Get difference between 2 dates in JavaScript? [duplicate]

How do I get the difference between 2 dates in full days (I don't want any fractions of a day)

var date1 = new Date('7/11/2010');
var date2 = new Date('12/12/2010');
var diffDays = date2.getDate() - date1.getDate(); 
alert(diffDays)

I tried the above but this did not work.


Solution 1:

Here is one way:

const date1 = new Date('7/13/2010');
const date2 = new Date('12/15/2010');
const diffTime = Math.abs(date2 - date1);
const diffDays = Math.ceil(diffTime / (1000 * 60 * 60 * 24)); 
console.log(diffTime + " milliseconds");
console.log(diffDays + " days");

Observe that we need to enclose the date in quotes. The rest of the code gets the time difference in milliseconds and then divides to get the number of days. Date expects mm/dd/yyyy format.

Solution 2:

A more correct solution

... since dates naturally have time-zone information, which can span regions with different day light savings adjustments

Previous answers to this question don't account for cases where the two dates in question span a daylight saving time (DST) change. The date on which the DST change happens will have a duration in milliseconds which is != 1000*60*60*24, so the typical calculation will fail.

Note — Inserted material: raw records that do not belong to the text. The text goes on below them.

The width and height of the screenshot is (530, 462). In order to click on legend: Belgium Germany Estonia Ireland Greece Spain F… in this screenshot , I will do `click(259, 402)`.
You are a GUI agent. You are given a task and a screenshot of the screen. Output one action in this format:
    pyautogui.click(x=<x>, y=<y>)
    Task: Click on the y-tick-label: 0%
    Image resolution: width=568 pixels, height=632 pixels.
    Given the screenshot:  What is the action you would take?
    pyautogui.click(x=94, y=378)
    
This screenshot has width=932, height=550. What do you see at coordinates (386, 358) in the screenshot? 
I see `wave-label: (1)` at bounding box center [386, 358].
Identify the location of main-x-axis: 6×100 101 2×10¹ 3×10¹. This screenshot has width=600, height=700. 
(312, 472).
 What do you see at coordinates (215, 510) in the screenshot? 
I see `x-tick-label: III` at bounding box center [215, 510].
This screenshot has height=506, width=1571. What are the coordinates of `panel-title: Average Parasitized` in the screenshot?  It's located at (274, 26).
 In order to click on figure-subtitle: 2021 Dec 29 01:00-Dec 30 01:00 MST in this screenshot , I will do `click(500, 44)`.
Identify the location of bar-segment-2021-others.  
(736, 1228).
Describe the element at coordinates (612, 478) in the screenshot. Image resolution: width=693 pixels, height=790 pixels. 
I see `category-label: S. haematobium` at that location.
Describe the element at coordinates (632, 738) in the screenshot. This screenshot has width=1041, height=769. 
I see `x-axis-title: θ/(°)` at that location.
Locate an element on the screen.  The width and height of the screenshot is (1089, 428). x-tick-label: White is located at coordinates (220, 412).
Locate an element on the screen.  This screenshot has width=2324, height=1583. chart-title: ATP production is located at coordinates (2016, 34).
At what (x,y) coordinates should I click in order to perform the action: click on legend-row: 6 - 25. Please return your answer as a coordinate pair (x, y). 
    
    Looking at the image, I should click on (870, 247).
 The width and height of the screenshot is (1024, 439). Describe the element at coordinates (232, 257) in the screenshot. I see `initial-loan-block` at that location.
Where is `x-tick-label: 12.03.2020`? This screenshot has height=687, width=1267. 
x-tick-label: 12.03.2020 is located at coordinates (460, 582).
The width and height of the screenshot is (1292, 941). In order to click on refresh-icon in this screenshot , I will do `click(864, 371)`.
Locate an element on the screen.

You can work around this by first normalizing the two dates to UTC, and then calculating the difference between those two UTC dates.

Now, the solution can be written as,

const _MS_PER_DAY = 1000 * 60 * 60 * 24;

// a and b are javascript Date objects
function dateDiffInDays(a, b) {
  // Discard the time and time-zone information.
  const utc1 = Date.UTC(a.getFullYear(), a.getMonth(), a.getDate());
  const utc2 = Date.UTC(b.getFullYear(), b.getMonth(), b.getDate());

  return Math.floor((utc2 - utc1) / _MS_PER_DAY);
}

// test it
const a = new Date("2017-01-01"),
    b = new Date("2017-07-25"),
    difference = dateDiffInDays(a, b);

This works because UTC time never observes DST. See Does UTC observe daylight saving time?

p.s. After discussing some of the comments on this answer, once you've understood the issues with javascript dates that span a DST boundary, there is likely more than just one way to solve it. What I provided above is a simple (and tested) solution. I'd be interested to know if there is a simple arithmetic/math based solution instead of having to instantiate the two new Date objects. That could potentially be faster.